In 2000, Professor Hiroshi Narita, then a professor at Tohoku-Gakuin University in Japan, visited Thomson Reuters in Eagan, Minnesota. As a law professor and legal historian, he was very interested in the history of West Publishing. During the next 15 years, he published more than 12 academic articles on West Publishing and is completing a book on the subject.

On September 4, Professor Narita, now a professor of law at Seijo University in Tokyo, revisited Thomson Reuters in Eagan and was again warmly welcomed by Thomson Reuters colleagues. He met with senior editorial and technology executives, spent time with their law librarian and rare books collection, and toured the manufacturing facility where 50 million law books are printed each year.

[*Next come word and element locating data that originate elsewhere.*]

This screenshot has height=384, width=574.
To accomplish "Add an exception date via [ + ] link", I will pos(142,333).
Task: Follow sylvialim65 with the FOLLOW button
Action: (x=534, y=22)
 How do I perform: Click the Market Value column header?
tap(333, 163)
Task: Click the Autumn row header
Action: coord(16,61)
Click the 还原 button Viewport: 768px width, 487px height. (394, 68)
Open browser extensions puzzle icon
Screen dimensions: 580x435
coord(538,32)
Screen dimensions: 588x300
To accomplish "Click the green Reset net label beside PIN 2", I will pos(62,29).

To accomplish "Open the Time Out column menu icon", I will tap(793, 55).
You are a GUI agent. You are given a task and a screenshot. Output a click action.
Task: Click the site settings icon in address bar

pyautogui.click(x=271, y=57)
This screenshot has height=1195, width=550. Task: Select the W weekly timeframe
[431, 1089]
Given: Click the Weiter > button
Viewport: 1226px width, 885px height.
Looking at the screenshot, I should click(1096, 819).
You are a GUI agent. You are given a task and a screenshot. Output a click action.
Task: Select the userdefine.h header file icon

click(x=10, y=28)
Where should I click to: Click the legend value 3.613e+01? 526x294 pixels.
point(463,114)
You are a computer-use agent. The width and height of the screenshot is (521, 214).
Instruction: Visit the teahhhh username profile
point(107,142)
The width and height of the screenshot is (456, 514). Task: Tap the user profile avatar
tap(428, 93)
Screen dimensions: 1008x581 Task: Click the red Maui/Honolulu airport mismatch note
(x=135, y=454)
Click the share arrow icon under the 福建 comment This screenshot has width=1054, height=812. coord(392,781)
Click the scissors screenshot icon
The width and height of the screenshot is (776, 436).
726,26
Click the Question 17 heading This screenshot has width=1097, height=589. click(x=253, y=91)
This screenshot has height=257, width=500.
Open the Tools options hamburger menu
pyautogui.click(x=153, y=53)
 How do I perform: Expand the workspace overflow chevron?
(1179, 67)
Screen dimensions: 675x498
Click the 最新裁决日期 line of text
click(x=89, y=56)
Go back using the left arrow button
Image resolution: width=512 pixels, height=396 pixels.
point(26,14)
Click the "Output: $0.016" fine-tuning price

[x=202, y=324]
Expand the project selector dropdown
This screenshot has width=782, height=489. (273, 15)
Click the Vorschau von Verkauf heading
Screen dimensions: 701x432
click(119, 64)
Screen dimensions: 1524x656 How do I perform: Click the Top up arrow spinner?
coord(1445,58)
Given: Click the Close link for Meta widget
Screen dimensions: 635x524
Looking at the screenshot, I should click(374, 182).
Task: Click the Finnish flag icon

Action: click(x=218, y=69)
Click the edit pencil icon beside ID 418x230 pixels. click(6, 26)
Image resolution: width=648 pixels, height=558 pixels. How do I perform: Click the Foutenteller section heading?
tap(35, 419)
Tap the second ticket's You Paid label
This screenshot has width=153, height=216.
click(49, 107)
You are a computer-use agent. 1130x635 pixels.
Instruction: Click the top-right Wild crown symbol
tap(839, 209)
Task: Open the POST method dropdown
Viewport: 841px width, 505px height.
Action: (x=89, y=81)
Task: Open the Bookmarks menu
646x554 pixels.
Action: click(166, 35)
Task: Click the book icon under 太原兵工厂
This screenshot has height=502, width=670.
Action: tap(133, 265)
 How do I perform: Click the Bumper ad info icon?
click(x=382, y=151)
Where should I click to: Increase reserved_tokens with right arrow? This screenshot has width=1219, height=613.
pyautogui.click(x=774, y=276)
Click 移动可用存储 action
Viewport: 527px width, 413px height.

Professor Hiroshi visits Thomson Reuters. From left to right: Scott Augustin, Professor Ryan Greenwood (University of Minnesota Law School), Professor Hiroshi Narita; Tom Leighton, David Spencer, Patty Larson, John Elstad

Professor Hiroshi visits Thomson Reuters. From left to right: Scott Augustin, Professor Ryan Greenwood (University of Minnesota Law School), Professor Hiroshi Narita; Tom Leighton, David Spencer, Patty Larson, John Elstad

When asked about the reason a Japanese law professor who lives in a civil law jurisdiction is so passionate about American law and the history of West Publishing and the Legal business of Thomson Reuters, Professor Narita answered: “General MacArthur played a key role in post-war Japan. In fact, the Japanese Constitution was drafted at the direction of General MacArthur and followed the principles of American democracy and the rule of law. Even though Japan is traditionally a civil law country, American law has shaped the Japanese legal system a great deal since World War II. Precedents are becoming more and more influential.

“As a law professor teaching contracts, torts, and procedural law, I need to tell my students the story of American law,” Professor Narita continued. “I found the history of West Publishing largely reflects the development of American law in the past one and a half centuries. I want to teach American law and promote the rule of law by telling the story of West Publishing.”